### WHAT YOU WILL DO
In the entries that follow, find every line containing "Screen" and copy it.

┌─ SOURCE MATERIAL

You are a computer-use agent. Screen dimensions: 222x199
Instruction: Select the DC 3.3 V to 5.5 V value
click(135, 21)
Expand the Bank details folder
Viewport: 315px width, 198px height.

└─
┌─ SOURCE MATERIAL

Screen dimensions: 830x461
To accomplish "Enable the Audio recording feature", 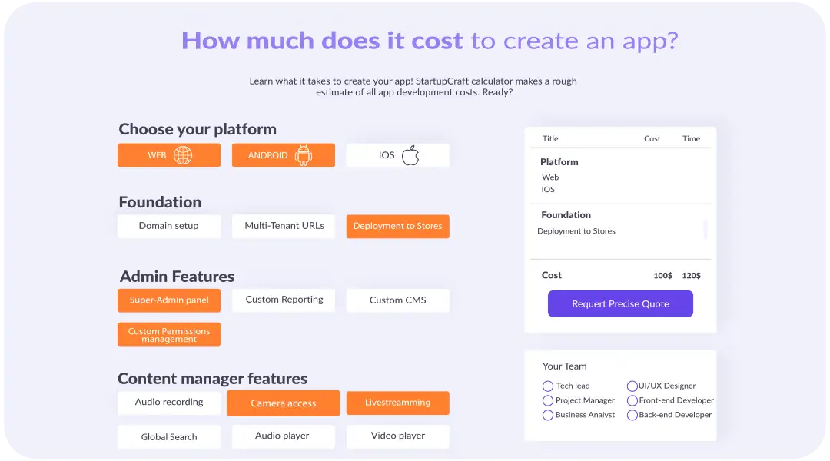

└─

### SOLUTION BELOW
You are a computer-use agent. Screen dimensions: 222x199
Screen dimensions: 830x461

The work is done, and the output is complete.